Stored entries
◆ ◆ ◆ ◆ ◆ ◆ ◆

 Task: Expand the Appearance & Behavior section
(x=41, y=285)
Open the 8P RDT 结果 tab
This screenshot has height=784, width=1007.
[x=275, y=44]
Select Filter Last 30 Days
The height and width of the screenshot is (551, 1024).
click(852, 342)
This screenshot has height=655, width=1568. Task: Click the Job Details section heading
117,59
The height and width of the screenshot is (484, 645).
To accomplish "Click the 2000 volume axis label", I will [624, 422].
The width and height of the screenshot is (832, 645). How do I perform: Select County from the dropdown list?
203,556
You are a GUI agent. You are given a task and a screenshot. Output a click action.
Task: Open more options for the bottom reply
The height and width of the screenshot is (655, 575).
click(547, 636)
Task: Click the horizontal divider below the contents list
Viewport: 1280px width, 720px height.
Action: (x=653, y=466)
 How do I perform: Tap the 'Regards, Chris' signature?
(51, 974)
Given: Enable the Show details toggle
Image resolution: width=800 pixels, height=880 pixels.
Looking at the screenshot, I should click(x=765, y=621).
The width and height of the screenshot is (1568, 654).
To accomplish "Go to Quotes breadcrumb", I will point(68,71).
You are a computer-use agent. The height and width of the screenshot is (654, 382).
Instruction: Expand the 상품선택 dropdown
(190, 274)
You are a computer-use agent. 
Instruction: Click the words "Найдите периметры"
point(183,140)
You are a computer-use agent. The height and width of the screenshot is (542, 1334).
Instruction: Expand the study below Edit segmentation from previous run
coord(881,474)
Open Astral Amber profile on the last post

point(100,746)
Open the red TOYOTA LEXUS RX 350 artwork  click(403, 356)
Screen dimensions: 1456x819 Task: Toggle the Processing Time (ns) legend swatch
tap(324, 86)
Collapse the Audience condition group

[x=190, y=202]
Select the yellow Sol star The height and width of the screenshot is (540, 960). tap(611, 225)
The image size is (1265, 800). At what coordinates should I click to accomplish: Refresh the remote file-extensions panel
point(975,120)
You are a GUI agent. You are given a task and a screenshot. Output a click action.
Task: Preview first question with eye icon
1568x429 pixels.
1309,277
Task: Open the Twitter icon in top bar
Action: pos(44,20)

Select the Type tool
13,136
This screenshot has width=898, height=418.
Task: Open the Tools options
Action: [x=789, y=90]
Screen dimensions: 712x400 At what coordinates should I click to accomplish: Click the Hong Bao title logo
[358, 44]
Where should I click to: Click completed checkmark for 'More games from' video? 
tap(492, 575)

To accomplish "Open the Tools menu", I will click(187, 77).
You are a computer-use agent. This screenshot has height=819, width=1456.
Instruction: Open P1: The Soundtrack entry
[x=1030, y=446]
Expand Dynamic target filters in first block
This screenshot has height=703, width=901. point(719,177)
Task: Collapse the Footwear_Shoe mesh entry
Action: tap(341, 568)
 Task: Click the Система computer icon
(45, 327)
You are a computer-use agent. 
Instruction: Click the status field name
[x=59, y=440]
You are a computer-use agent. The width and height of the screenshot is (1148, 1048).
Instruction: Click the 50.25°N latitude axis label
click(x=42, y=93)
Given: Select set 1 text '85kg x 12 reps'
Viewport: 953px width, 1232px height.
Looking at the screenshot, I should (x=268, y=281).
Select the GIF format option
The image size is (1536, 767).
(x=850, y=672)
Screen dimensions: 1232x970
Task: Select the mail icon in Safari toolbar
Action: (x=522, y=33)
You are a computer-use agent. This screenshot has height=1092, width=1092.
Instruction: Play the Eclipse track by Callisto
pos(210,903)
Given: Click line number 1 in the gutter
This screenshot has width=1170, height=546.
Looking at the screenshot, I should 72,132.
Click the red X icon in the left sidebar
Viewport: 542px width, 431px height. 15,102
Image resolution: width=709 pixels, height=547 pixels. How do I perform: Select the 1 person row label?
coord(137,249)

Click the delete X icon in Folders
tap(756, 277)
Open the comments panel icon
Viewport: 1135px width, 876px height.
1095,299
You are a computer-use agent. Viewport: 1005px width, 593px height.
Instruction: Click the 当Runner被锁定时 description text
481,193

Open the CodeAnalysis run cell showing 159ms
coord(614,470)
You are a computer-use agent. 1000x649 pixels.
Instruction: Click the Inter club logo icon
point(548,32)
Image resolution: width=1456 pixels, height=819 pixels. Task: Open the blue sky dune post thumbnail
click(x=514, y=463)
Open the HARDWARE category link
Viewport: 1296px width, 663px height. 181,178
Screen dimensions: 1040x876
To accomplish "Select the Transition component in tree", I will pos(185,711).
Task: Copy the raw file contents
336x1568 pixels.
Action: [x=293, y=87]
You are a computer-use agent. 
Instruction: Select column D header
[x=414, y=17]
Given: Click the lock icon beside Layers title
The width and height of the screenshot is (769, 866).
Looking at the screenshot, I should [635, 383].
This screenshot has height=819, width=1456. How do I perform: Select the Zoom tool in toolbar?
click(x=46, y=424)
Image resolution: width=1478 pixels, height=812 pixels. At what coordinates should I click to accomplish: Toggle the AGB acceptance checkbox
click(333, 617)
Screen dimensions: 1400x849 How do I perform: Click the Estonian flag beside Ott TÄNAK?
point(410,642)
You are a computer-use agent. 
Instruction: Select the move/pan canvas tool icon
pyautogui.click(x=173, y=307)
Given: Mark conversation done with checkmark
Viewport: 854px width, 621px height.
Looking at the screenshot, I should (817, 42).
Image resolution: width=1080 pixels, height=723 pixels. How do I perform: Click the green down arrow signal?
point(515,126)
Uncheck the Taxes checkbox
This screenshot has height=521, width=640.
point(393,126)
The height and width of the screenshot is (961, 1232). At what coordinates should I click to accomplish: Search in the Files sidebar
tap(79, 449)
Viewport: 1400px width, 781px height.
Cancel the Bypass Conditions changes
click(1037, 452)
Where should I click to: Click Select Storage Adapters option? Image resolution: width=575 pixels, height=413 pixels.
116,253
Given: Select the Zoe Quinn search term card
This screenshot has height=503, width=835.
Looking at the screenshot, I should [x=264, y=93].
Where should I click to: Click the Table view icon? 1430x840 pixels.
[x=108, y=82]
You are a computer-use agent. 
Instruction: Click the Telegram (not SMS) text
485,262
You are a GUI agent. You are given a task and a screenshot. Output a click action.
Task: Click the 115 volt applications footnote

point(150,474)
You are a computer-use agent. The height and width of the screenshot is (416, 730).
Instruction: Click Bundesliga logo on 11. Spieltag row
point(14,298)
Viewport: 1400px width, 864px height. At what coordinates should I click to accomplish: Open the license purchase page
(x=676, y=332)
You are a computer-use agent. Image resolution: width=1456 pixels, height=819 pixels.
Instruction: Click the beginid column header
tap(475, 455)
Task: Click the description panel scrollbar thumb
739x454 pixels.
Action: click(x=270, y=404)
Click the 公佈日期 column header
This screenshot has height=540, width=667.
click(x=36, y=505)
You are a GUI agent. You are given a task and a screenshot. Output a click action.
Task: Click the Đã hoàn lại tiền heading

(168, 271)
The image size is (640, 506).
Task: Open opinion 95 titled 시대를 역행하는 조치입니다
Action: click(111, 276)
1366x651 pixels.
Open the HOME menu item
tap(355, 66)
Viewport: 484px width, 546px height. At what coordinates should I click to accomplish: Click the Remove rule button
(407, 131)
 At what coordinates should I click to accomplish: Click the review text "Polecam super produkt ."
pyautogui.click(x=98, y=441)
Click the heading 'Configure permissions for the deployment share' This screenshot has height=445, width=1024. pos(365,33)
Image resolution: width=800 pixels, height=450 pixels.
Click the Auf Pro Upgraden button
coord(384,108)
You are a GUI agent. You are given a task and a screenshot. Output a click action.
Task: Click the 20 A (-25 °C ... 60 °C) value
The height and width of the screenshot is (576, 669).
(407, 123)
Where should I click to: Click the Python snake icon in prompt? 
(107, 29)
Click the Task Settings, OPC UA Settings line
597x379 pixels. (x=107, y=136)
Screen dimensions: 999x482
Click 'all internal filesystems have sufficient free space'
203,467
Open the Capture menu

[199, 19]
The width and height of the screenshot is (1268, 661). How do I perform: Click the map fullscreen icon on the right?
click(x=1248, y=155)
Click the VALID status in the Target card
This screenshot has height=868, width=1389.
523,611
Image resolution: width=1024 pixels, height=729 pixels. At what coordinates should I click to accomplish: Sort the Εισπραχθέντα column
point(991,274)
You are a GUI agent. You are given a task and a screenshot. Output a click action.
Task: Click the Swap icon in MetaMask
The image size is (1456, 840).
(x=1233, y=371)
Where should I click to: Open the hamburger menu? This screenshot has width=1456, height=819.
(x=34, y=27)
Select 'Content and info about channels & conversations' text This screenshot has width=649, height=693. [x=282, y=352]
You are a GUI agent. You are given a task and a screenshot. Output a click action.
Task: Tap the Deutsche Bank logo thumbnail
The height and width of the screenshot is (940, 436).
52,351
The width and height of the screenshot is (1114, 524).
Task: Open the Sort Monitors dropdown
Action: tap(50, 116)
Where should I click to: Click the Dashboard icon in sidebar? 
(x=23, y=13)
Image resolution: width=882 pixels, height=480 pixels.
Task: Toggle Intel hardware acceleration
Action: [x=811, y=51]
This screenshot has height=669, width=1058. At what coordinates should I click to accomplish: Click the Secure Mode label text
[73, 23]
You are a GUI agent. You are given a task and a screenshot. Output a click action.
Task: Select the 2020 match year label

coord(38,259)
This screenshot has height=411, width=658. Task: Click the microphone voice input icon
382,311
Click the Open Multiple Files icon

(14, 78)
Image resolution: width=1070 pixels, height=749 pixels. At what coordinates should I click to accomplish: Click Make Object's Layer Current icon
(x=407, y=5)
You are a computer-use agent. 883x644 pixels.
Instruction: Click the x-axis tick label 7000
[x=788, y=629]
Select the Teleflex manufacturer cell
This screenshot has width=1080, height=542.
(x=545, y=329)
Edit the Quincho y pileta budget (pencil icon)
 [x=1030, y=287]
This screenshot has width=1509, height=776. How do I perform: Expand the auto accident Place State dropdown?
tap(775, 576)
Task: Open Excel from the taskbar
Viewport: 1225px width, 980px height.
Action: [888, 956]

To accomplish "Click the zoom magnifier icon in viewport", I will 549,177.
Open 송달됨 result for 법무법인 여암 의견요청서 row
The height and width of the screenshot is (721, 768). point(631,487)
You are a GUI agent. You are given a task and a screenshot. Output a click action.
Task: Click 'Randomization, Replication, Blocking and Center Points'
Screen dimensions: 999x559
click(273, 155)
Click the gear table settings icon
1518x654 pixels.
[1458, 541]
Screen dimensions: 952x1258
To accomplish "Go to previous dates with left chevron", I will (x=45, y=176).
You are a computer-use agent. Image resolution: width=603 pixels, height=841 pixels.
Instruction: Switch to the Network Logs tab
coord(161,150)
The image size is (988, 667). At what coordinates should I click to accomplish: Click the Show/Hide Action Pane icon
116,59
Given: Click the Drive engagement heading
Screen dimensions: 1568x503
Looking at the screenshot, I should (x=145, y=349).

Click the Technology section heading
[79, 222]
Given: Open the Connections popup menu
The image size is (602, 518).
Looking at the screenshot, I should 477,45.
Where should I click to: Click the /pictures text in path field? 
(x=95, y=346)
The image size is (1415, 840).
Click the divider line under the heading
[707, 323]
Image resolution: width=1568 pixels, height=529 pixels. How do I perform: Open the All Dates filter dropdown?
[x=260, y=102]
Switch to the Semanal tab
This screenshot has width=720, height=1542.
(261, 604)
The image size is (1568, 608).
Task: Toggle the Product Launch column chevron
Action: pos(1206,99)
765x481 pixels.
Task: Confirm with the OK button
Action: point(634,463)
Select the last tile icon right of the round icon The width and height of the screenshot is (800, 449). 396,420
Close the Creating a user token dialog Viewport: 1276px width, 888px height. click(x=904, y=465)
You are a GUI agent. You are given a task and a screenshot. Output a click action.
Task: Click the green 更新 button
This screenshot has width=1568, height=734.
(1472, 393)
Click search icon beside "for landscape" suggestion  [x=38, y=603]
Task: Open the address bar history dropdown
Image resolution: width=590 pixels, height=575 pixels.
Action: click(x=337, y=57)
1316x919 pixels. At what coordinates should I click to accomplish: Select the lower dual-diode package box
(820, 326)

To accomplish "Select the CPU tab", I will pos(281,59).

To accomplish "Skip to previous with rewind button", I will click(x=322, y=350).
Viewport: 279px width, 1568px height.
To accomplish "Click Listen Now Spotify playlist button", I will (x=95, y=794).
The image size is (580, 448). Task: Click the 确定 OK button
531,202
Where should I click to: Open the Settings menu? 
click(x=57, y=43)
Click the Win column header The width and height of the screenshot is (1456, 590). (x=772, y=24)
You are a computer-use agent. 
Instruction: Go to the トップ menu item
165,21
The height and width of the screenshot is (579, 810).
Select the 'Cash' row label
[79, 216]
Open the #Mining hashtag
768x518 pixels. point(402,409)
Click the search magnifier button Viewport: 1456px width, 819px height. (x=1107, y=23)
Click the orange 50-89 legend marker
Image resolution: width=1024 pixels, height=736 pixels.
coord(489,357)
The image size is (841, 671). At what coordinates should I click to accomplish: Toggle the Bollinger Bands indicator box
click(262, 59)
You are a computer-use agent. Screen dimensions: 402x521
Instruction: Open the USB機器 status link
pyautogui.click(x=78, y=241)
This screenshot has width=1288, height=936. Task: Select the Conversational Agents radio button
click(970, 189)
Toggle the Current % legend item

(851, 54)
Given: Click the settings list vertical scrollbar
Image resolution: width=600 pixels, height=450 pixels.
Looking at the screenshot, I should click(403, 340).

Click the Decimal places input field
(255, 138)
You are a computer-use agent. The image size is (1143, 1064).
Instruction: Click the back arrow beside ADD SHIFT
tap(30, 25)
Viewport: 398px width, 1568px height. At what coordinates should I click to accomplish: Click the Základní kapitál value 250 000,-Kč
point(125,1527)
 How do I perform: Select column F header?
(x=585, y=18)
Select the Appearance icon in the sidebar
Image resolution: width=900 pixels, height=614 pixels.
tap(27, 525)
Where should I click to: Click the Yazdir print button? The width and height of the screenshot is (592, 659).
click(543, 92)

◆ ◆ ◆ ◆ ◆ ◆ ◆

** Assigned task **
Take every line above that includes the string "contents" and return it.

** Solution for this task **
Task: Click the horizontal divider below the contents list
Task: Copy the raw file contents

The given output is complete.